## [Extrait choisi]
--------
Outre le fait de sortir de son oubli cette casserole engagée à textes pseudo-conscients, dont on ne peut décemment pas dire qu’elle chantait, ces paroles pointent étrangement vers le PSG 1999-2000.

Ah, une bien belle équipe !, emmenée par un entraineur charismatique, Philippe Bergeroo, et un président inoubliable, Laurent Perpère, devenu, après son passage chez nous, Senior Partner chez Brunswick. Oui, une bien belle équipe, et, dans un coin, taciturne, replié sur son côté gauche, un homme peu compréhensible avec deux pieds non-fonctionnels. Mais, qui est-ce ?

Lecteurs, avant de tuer le suspense, prenons de la hauteur. Considérons, s’il vous plaît, avec gravité, le destin tragique de l’individu post-occidental : disparaître dans une explosion nucléaire nord-coréenne, Big Mac en bouche, au moment de liker une vidéo de singe buvant du whisky. Finalement, pour une large majorité, il s’agirait d’une conclusion tolérable et même logique, à l’image de leurs existences de moutons bêlants. Mais pour une poignée, les maquisards, les punks, les refuzniks, c’est… niet !
--------
## [Consignes]
1. Remplacez "casserole" par "chanteuse" dans le passage de l'extrait sur le PSG compris entre "Outre le fait" et "le PSG 1999-2000.", bornes incluses, et recopiez ce passage ainsi modifié.
2. Poursuivez l'extrait sur le PSG en reprenant juste après sa dernière phrase.

## [Données extraites]
--------
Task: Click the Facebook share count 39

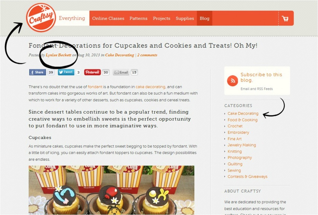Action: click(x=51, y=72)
--------
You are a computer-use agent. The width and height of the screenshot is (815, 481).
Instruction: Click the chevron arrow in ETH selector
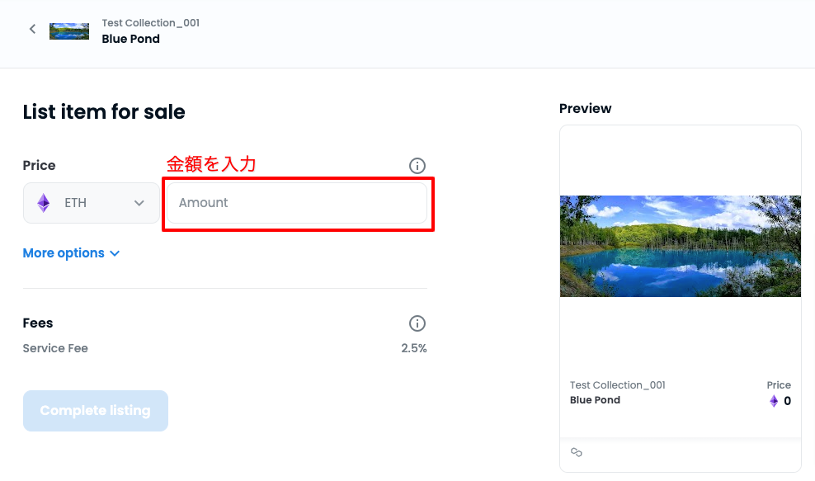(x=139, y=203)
--------
## [Réponses par consigne]
1.
Outre le fait de sortir de son oubli cette chanteuse engagée à textes pseudo-conscients, dont on ne peut décemment pas dire qu’elle chantait, ces paroles pointent étrangement vers le PSG 1999-2000.

2.
Oui, il s’élance au ralenti, atteignant
tout de suite sa vitesse de pointe

Dans ce PSG 1999-2000, un homme, à sa manière et sans en avoir pleinement conscience, je vous l’accorde, s’est élevé contre la routine abrutissante du destin. Il faut dire que très vite plus personne n’a attendu de lui quoi que ce soit sur le plan footballistique. Et, cet homme courageux, pour manifester son refus, pour se rappeler au bon souvenir de tous, pour dire « je suis là », a lobé le gardien de Bastia, lors d’une soirée printanière.

Les coiffeurs étaient au chômage dans les 90's
Les coiffeurs étaient au chômage dans les 90’s

Ce footballeur, bien qu’il fût probablement un des pires latéraux gauche de l’histoire, au moins depuis l’époque de Gengis Khan, disputant cet honneur à Jean-Hugues Ateba et Siaka Tiene, a décidé un jour de marquer, de dire non. Ce faisant, il a hissé le PSG à la deuxième place du championnat. Cet homme venu du froid, dont on dira qu’il avait non pas les pieds carrés mais congelés, s’appelle Igor Yanovski.

Son but à l’extérieur lors de la 32e journée du Championnat le 30 avril 2000 contre Bastia (1-2) a sauvé le PSG. Son but nous mène vers la victoire face à une équipe qui cette année-là n’a perdu qu’un match à domicile, et qui n’en avait d’ailleurs perdu aucun depuis deux ans. Au finish, le PSG a eu deux points d’avance sur l’OL, qui, lui, avait perdu à Furiani.
Son acte de bravoure, alors ? Voici.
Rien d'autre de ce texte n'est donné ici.